ViT3D Alignment of LLaMA3: 3D Medical Image Report Generation

Siyou Li,Beining Xu,Yihao Luo,Dong Nie,Le Zhang
2024-10-11
Abstract:Automatic medical report generation (MRG), which aims to produce detailed text reports from medical images, has emerged as a critical task in this domain. MRG systems can enhance radiological workflows by reducing the time and effort required for report writing, thereby improving diagnostic efficiency. In this work, we present a novel approach for automatic MRG utilizing a multimodal large language model. Specifically, we employed the 3D Vision Transformer (ViT3D) image encoder introduced from M3D-CLIP to process 3D scans and use the Asclepius-Llama3-8B as the language model to generate the text reports by auto-regressive decoding. The experiment shows our model achieved an average Green score of 0.3 on the MRG task validation set and an average accuracy of 0.61 on the visual question answering (VQA) task validation set, outperforming the baseline model. Our approach demonstrates the effectiveness of the ViT3D alignment of LLaMA3 for automatic MRG and VQA tasks by tuning the model on a small dataset.
Image and Video Processing,Artificial Intelligence,Computer Vision and Pattern Recognition
What problem does this paper attempt to address?

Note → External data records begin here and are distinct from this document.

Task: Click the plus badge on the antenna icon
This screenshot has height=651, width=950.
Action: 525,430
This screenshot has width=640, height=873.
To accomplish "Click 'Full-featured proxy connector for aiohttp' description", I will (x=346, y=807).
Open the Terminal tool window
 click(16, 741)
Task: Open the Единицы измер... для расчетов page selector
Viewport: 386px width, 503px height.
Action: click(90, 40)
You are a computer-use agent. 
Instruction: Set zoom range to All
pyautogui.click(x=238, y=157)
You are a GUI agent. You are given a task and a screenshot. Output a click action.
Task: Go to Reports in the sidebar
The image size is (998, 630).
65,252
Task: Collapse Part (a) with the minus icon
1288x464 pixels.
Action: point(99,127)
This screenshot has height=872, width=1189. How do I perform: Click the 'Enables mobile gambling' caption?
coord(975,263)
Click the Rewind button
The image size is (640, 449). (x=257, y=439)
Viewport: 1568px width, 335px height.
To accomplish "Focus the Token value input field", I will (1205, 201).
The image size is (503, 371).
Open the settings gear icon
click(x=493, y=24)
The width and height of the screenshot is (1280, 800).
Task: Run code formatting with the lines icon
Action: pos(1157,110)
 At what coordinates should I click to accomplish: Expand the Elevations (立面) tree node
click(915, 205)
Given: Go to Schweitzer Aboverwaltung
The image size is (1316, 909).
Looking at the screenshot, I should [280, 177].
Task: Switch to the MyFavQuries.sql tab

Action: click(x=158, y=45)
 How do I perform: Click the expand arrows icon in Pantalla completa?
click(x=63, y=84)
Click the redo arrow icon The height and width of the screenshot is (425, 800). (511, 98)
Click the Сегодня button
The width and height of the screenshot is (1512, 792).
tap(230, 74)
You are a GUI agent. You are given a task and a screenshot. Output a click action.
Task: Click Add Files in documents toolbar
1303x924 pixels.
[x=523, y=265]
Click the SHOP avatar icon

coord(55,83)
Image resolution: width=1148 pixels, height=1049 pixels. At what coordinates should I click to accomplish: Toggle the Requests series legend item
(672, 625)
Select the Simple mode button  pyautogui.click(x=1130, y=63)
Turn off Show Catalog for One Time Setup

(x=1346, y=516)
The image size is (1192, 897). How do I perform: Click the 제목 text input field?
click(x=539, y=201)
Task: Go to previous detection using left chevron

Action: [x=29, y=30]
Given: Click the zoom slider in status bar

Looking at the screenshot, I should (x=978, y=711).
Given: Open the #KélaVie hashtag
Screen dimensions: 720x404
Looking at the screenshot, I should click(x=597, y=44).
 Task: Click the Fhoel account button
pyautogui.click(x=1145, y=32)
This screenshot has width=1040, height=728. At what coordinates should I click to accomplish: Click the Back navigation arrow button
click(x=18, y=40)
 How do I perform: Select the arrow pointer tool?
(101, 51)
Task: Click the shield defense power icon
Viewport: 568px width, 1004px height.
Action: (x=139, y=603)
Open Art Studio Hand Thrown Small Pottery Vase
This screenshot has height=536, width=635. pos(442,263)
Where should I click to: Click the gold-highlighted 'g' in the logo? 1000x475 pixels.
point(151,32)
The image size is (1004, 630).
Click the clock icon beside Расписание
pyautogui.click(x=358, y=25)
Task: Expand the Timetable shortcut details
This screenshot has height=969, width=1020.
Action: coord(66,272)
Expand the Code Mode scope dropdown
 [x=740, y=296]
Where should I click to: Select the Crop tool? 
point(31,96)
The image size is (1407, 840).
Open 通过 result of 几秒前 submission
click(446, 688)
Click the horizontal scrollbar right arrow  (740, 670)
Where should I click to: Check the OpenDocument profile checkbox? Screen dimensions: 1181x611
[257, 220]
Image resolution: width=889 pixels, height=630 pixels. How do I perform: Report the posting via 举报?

The paper aims to address the problem of Medical Report Generation (MRG). Specifically, the research team proposes a novel approach that utilizes a multimodal large language model to automatically generate detailed medical imaging reports. By combining a 3D Vision Transformer (ViT3D) image encoder to process three-dimensional scan images and using the Asclepius-Llama3-8B language model for autoregressive decoding to generate text reports, this method can fine-tune the model on smaller datasets, thereby achieving efficient generation of medical imaging reports. Additionally, the study demonstrates the effectiveness of their method on the Visual Question Answering (VQA) task. Experimental results show that their model achieved an average Green score of 0.3 on the MRG task validation set and an average accuracy of 0.61 on the VQA task validation set, both outperforming the baseline models. This outcome indicates the advantages of combining ViT3D and LLaMA3 in automatic medical report generation and VQA tasks.